9 Acquisition of business or equity securities
  • (1) This clause does not apply in respect of—

    • (a) any business or equity securities if the consideration paid or payable, or proposed to be paid, for the acquisition of the business or equity securities is not more than one-fifth of the amount of the total tangible assets shown in the financial statements referred to in clause 14(1); or

    • (b) any equity securities that are quoted on a securities market.

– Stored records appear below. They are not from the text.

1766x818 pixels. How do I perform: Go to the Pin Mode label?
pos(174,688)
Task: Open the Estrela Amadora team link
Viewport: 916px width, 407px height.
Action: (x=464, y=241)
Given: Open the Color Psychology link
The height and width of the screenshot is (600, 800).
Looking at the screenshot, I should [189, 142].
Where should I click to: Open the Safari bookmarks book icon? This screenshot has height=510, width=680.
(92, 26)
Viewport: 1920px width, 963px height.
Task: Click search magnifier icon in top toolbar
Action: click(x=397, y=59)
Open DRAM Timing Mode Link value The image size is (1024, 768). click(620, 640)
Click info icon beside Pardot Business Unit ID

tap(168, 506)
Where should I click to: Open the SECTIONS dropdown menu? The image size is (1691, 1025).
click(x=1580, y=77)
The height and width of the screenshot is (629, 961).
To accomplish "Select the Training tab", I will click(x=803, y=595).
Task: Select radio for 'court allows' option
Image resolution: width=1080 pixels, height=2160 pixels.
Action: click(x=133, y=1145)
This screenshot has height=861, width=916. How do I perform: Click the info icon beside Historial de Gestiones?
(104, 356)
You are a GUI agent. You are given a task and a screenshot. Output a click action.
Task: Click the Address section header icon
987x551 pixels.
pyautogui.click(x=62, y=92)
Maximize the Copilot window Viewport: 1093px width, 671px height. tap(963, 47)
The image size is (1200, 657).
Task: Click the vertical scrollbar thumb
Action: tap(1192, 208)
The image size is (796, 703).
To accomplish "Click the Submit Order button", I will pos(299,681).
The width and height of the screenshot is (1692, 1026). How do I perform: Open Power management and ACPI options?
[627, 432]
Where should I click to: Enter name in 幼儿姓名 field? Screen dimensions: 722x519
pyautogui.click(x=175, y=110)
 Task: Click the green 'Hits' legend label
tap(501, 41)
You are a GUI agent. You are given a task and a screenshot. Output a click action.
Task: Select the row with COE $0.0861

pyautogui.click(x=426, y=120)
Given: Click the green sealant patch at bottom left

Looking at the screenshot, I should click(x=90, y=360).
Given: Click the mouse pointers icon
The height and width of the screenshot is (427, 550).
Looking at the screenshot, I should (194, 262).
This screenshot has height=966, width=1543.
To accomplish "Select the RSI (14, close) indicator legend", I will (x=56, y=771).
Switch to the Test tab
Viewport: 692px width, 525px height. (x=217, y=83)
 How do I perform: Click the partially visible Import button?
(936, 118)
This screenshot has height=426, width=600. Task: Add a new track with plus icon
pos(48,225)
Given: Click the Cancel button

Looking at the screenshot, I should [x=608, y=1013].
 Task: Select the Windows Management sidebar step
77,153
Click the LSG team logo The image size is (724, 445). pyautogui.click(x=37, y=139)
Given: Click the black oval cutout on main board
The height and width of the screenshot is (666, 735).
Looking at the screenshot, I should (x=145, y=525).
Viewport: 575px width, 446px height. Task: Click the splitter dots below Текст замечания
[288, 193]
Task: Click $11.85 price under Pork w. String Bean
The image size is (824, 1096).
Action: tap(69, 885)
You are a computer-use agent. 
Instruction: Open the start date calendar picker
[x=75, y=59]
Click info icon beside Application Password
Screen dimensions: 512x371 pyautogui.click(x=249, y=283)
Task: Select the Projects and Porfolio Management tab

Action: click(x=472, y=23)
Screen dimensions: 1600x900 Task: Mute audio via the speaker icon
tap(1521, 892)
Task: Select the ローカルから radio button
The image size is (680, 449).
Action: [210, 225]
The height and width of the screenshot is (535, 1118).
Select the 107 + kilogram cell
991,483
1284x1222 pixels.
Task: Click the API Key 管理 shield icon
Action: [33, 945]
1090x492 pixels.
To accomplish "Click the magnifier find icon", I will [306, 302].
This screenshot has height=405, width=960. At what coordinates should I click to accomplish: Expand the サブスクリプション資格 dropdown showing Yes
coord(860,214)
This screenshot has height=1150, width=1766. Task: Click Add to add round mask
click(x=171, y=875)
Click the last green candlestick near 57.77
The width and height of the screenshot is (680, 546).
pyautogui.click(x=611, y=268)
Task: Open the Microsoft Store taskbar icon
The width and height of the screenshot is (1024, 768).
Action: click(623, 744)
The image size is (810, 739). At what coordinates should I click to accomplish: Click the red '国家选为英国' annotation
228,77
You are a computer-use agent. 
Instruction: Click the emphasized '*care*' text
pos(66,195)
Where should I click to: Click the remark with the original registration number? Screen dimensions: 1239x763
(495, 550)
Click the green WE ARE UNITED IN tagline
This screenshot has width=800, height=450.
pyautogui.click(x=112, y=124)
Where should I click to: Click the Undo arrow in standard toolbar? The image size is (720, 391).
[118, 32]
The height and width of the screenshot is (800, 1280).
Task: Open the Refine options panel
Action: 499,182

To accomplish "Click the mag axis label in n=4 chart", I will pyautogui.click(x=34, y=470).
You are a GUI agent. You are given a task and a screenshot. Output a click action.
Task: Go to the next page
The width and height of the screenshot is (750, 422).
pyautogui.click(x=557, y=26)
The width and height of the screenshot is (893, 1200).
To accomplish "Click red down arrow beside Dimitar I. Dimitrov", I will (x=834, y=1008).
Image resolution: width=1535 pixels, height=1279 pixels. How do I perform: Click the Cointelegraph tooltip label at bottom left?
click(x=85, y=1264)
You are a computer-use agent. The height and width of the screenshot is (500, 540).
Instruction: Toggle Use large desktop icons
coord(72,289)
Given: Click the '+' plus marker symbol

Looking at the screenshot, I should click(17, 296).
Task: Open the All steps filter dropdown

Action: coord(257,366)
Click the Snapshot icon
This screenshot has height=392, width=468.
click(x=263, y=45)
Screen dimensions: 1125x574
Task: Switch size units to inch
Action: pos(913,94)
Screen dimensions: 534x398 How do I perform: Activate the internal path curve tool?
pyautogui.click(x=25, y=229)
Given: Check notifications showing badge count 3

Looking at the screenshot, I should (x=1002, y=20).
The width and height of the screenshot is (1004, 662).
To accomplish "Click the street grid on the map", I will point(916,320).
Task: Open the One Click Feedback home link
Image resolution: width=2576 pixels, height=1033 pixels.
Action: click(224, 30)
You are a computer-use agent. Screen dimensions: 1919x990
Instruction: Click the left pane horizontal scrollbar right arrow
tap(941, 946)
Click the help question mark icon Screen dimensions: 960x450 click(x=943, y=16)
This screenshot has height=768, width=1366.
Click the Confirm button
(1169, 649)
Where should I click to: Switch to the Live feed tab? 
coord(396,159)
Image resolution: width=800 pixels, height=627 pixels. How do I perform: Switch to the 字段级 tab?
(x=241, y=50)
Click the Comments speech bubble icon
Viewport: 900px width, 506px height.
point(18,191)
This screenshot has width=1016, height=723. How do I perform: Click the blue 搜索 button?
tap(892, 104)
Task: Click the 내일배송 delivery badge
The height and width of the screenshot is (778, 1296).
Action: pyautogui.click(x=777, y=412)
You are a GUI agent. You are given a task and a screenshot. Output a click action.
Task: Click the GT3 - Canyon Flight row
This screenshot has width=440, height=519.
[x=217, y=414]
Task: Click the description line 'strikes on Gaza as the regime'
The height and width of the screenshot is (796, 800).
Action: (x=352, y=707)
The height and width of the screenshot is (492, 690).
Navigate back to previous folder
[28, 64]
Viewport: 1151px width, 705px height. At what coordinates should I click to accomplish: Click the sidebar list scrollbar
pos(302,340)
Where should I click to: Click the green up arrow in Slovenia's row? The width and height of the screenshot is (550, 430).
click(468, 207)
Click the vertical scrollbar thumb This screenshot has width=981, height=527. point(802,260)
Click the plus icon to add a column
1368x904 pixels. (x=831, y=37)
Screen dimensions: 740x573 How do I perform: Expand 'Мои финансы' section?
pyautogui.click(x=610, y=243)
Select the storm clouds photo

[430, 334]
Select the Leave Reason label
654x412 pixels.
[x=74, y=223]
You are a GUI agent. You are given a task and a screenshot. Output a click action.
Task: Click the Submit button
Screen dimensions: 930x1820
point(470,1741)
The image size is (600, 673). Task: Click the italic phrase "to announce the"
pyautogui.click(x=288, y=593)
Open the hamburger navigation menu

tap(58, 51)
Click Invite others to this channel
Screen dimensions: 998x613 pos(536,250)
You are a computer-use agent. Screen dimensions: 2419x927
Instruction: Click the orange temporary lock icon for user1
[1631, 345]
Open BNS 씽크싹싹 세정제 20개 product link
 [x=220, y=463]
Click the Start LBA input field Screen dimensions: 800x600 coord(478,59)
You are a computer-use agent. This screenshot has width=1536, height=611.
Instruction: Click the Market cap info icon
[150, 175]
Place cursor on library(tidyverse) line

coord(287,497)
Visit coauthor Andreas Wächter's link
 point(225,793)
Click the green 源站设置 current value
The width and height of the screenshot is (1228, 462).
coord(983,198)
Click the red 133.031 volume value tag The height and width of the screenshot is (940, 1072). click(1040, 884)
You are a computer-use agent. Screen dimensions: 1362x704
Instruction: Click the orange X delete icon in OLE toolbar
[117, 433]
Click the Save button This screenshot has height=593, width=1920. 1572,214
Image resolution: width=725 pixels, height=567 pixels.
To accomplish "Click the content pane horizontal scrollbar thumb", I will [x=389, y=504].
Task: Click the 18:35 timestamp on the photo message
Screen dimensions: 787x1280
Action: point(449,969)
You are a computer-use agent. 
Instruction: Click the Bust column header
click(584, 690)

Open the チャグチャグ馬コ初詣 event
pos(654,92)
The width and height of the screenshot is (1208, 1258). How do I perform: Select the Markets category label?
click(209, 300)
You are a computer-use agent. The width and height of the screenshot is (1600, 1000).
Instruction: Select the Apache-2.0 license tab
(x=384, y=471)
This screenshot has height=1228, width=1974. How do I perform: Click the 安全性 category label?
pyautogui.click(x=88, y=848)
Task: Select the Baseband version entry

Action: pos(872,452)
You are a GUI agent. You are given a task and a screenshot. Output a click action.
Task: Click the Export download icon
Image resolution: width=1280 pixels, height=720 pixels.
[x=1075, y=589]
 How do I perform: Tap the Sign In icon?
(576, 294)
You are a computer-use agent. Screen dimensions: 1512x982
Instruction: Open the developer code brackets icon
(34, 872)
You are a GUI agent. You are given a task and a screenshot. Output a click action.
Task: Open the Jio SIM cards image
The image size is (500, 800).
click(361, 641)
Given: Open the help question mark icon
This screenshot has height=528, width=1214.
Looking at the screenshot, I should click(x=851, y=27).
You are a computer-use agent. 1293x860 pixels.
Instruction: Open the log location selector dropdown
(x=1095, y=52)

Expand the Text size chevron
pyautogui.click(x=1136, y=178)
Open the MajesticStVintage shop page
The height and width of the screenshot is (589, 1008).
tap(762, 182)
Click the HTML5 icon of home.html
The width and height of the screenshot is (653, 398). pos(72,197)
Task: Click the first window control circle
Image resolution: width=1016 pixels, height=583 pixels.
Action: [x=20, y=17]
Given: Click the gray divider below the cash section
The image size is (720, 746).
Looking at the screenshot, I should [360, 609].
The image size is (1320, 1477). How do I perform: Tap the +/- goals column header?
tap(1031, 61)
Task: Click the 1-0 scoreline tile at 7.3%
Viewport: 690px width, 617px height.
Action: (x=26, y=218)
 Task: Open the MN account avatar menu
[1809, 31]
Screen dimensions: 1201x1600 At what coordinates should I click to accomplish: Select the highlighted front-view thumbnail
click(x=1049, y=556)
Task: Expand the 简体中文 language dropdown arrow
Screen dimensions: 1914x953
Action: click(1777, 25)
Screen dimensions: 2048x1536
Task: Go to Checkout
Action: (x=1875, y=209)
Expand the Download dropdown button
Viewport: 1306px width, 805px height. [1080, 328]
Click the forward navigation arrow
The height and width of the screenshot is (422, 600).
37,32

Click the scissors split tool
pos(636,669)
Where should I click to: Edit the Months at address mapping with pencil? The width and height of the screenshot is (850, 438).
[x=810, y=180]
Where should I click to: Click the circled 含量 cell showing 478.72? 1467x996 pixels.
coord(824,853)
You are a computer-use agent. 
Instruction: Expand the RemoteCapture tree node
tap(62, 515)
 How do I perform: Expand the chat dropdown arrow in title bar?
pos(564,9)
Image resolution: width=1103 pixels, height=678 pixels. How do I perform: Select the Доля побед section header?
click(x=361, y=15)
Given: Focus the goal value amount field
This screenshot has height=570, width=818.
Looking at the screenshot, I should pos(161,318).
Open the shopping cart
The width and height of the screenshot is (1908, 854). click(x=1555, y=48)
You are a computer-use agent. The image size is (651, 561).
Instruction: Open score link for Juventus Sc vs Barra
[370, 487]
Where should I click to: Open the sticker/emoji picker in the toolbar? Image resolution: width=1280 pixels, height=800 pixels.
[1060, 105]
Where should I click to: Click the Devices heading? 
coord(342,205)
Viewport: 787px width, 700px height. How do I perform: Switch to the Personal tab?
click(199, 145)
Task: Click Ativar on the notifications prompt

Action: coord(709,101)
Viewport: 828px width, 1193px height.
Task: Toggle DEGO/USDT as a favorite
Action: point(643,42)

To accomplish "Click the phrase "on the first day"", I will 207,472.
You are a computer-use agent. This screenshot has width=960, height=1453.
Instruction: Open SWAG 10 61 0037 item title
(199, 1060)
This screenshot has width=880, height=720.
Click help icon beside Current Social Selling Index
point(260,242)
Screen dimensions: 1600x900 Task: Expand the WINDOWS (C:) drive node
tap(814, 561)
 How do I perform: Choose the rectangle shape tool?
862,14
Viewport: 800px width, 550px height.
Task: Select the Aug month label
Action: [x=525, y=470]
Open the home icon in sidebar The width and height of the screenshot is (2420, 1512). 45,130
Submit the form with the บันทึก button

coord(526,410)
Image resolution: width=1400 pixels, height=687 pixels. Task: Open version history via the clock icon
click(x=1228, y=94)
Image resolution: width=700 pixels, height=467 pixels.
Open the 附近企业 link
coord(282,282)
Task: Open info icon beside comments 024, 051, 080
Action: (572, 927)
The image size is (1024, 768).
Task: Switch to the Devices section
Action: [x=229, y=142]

    (2) If a business or equity securities have been acquired for the purposes of the scheme at any time in the 2 years preceding the specified date, the following information and statements:

    • (a) a description of the activities of the business, or the business carried on by the issuer of those equity securities, in the course of the period that began 5 years before the specified date and ended on the date on which the business or equity securities were acquired:

    • (b) summary financial statements (if practicable, in tabular form) for the business or the issuer of those equity securities in respect of the 5 accounting periods preceding the specified date that comply with clause 9(2) to (4) of Schedule 1 (which apply with any necessary modifications).

    (3) If a business or equity securities were acquired for the purposes of the scheme at any time in the specified period, or if the prospectus contains a statement to the effect that it is intended that a business or equity securities will be acquired for the purposes of the scheme, the following information and statements:

    • (a) the amount of the consideration paid or payable, or proposed to be paid, for the business or equity securities:

    • (b) a description of the business, or of the business carried on by the issuer of those equity securities, in the course of the 5 years before the specified date:

    • (c) summary financial statements (if practicable, in tabular form) for the business or the issuer of those equity securities in respect of the 5 accounting periods preceding the specified date that comply with clause 9(2) to (4) of Schedule 1 (which apply with any necessary modifications):

    • (d) either—

      • (i) a reference to the latest financial statements for the business or the issuer of those equity securities that comply with, and have been registered under, the Financial Reporting Act 1993, the accounting period covered by those statements, and the date of registration (and, if the issuer so wishes, those financial statements); or

      • (ii) audited financial statements for the business or the issuer of those equity securities prepared in accordance with generally accepted accounting practice for the relevant accounting period.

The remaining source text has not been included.